Posts: 4,699   +3,066
The irony is that literally anyone can create an Android distro and put in on the devices they make (or can hack successfully). You just can't have Google's services on those devices if you provide access to third-party payment processing. Hardly a drawback in my view.
I thought it was worse than that. Banking apps don't work, DRM content from places like Netflix don't work or only output at low resolutions.

The moment you change the OS to anything other than what your phone came with just marks it as untrustworthy.
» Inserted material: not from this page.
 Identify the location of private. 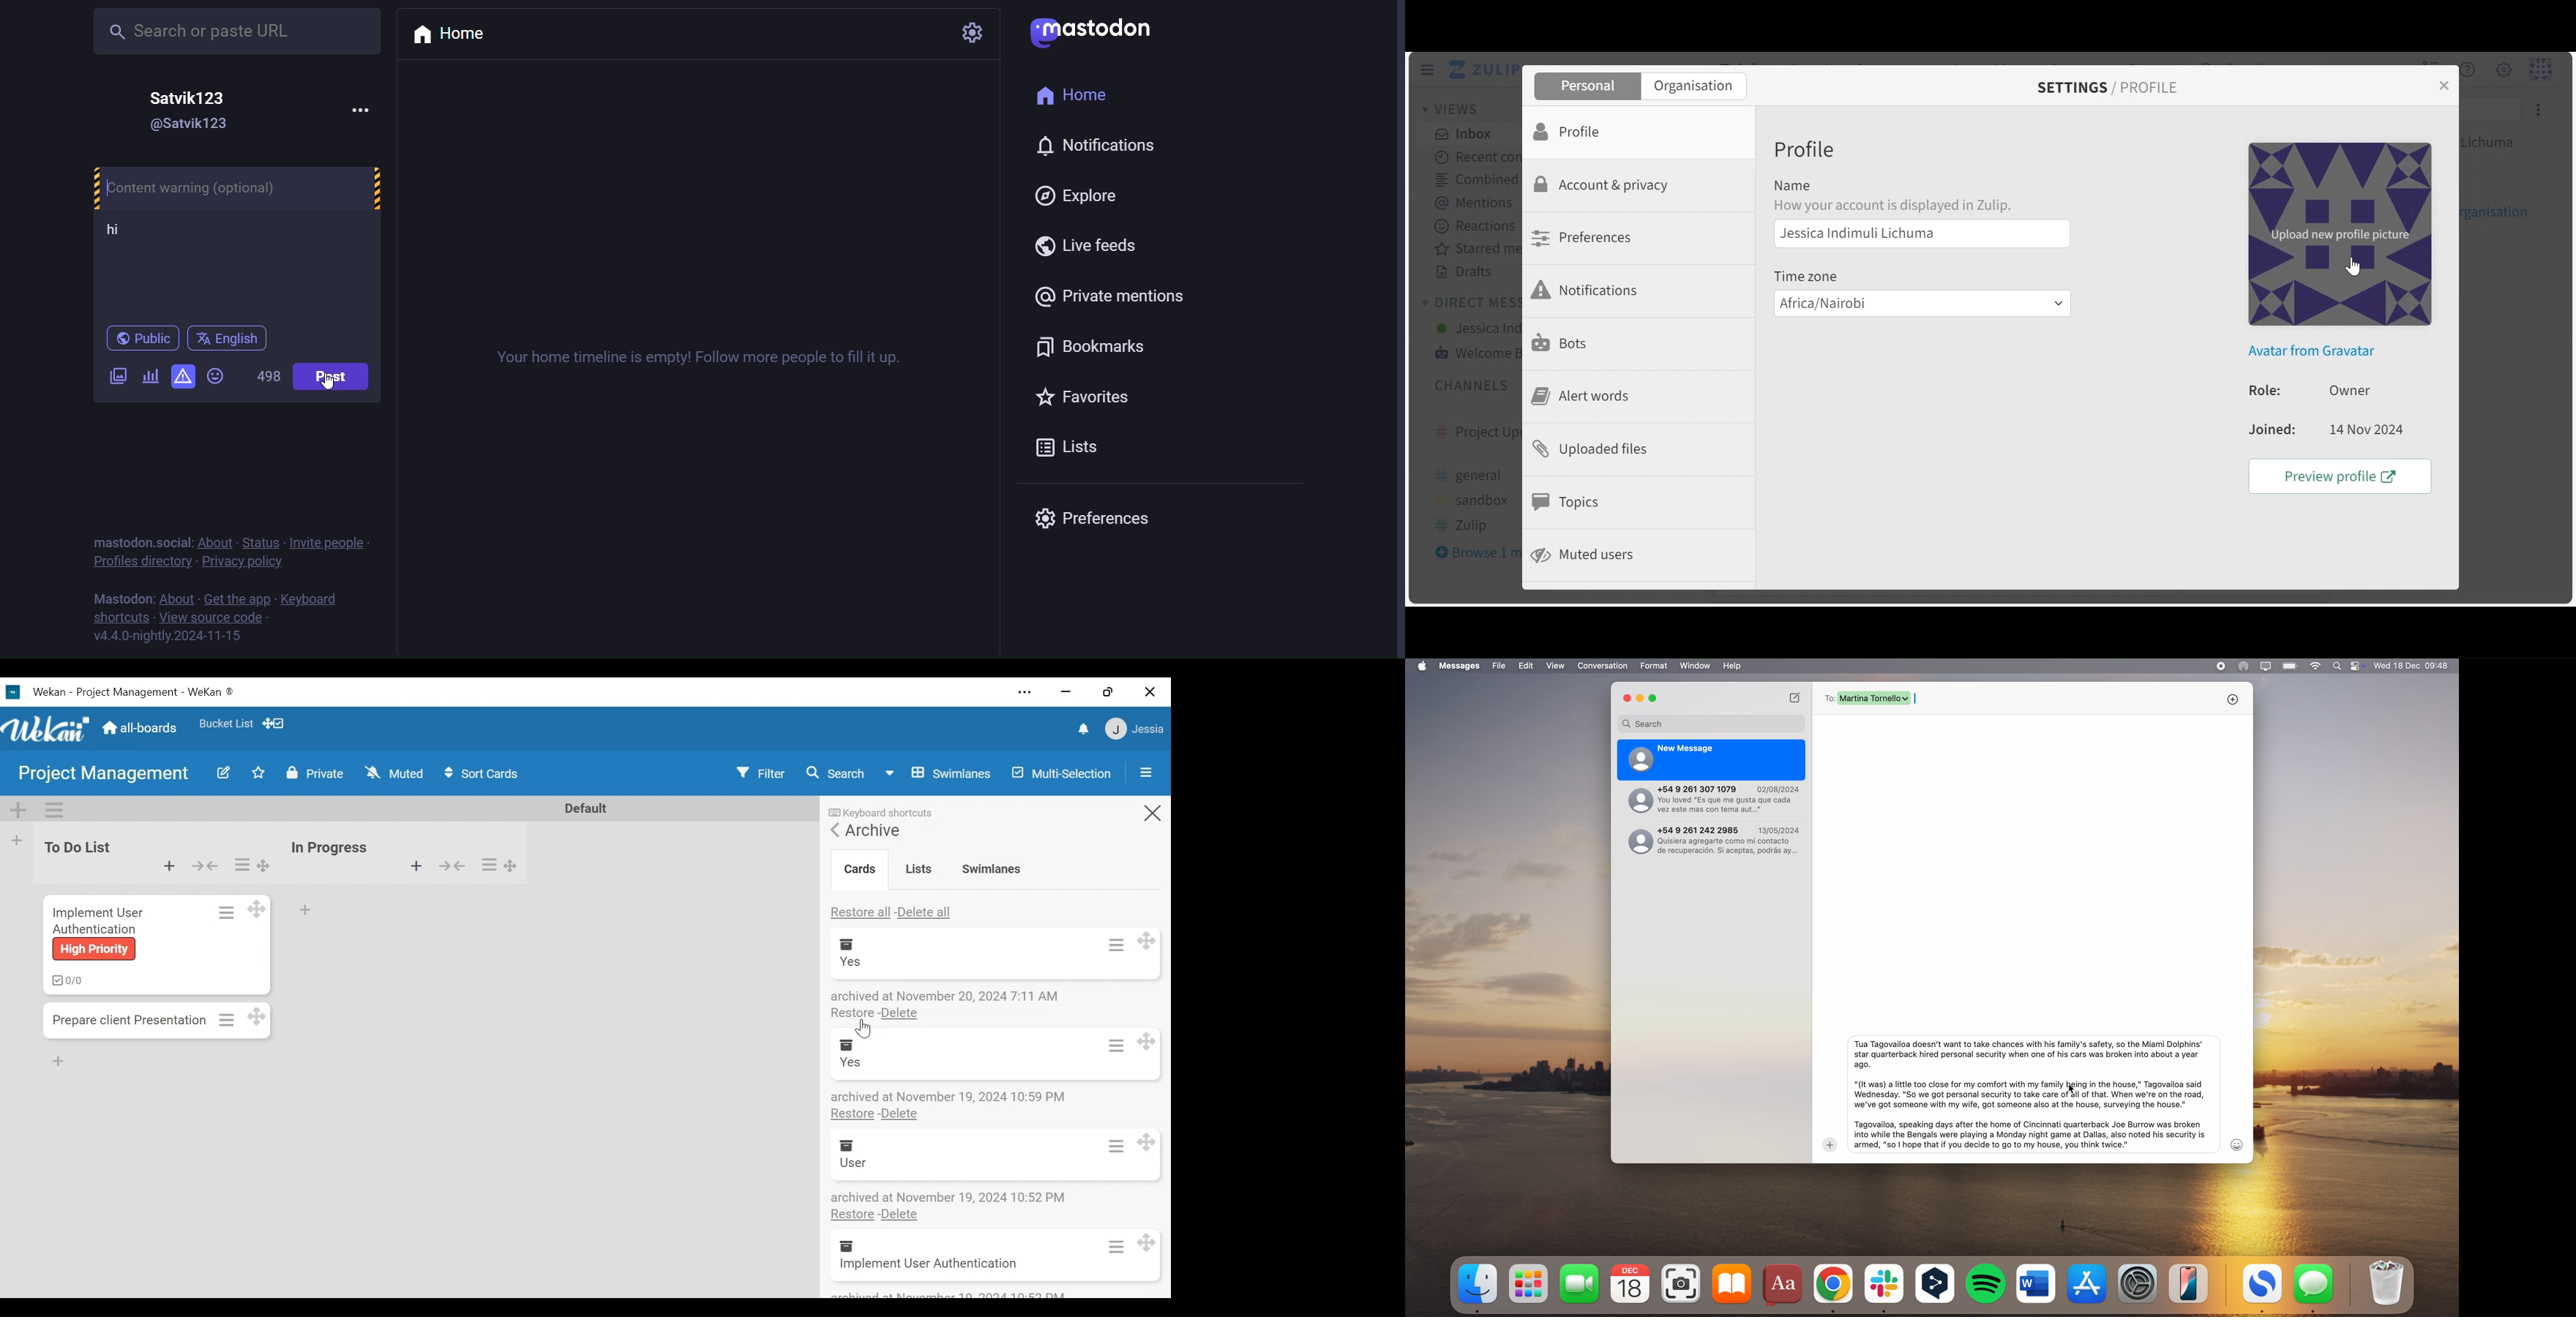
(1117, 298).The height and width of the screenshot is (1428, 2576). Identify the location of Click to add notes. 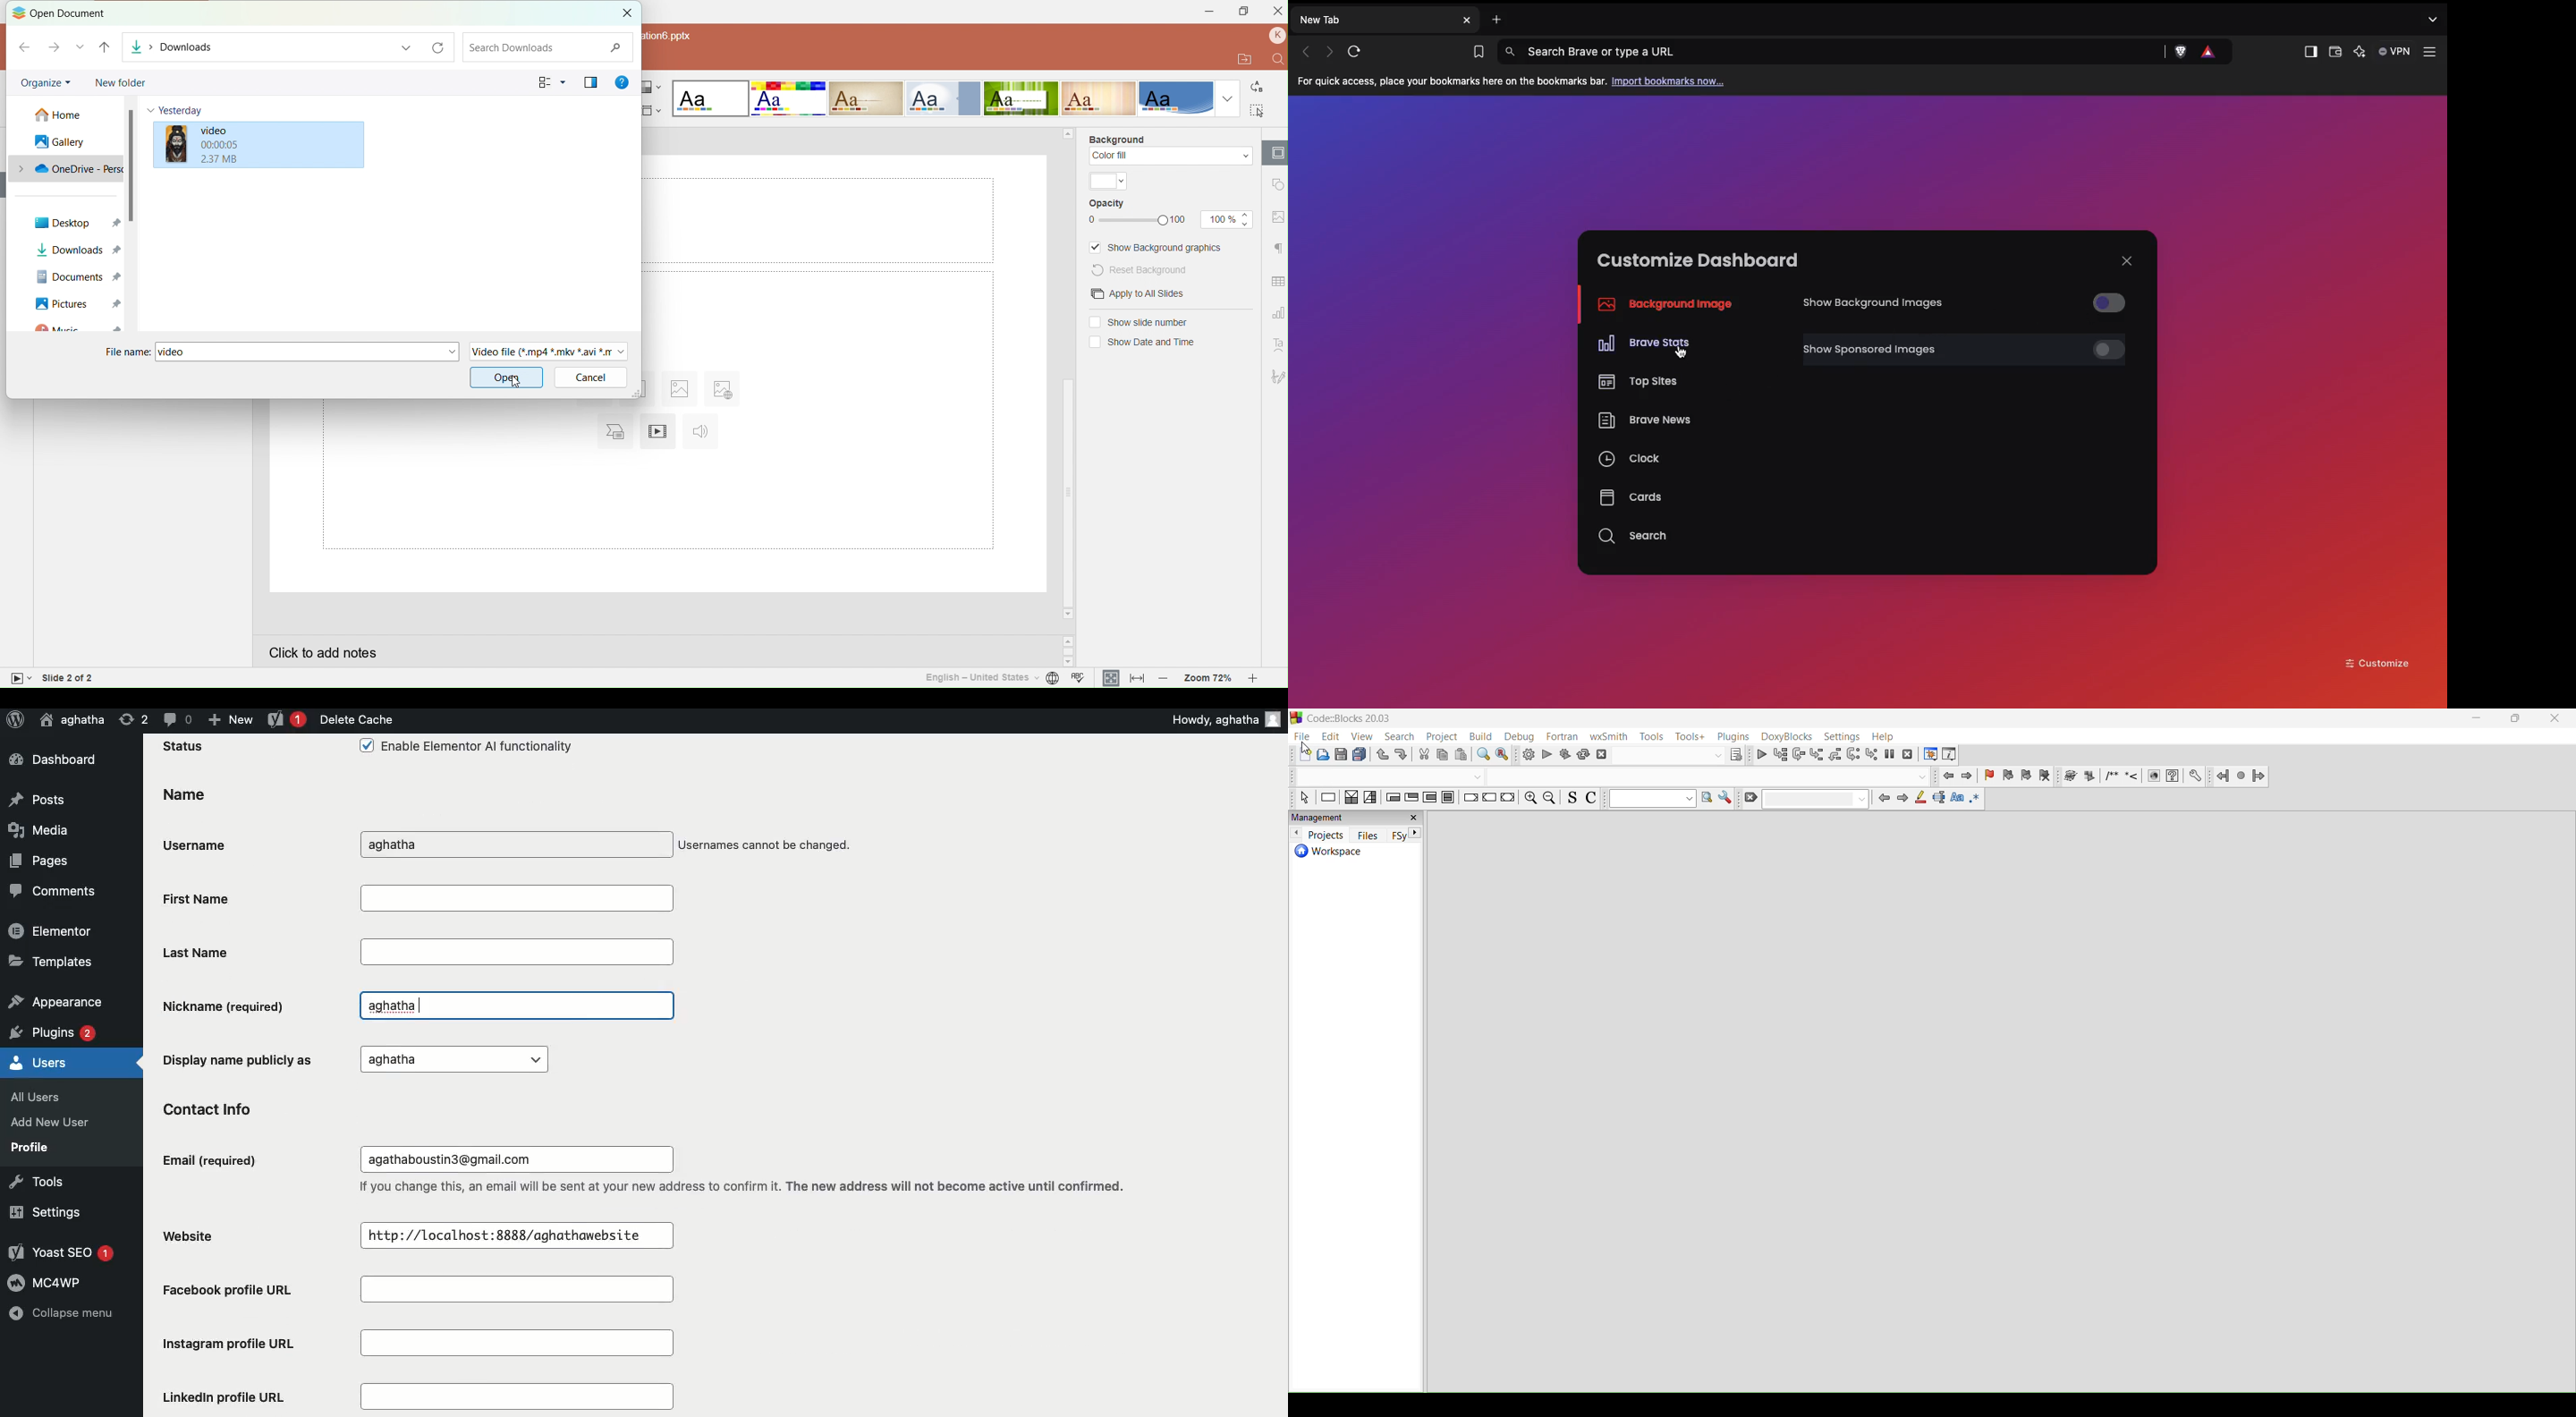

Another example is the policy at the company I work at. If your phones bootloader is unlocked or iPhone is tampered with in anyway, we're completely blocked from accessing anything.
 

AlaskaGuy

Posts: 749   +620
But what is the US doing? I'll bet they won't ever bring in such overdue legislation because of their bias toward US companies. My own useless government won't act but are too small to have any influence anyway.
Nobody in the US is being forced to purchase an Apple iPhone.
 

Theinsanegamer

Posts: 3,957   +7,004
Nobody in the US is being forced to purchase an Apple iPhone.
The US does not have easy access to cheap xiaomi or huweai phones. If you want a phone with good support apple is the market to beat, only samsung comes anywhere close, and again, we dont get a lot of their models here.
 

BuckarooBonzaii

Posts: 190   +135
Perhaps Apple can have an option with the flip of a switch to sideload or not which has been brought up before. Of course a disclaimer will be presented if you do sideload. Would be interesting to see how many Apple users will have this setting on and off.
 

BadThad

Posts: 1,280   +1,560
The REAL GOAL of any EU legislation: TO STEAL MONEY VIA FINES. Just another angle used to steal from American companies.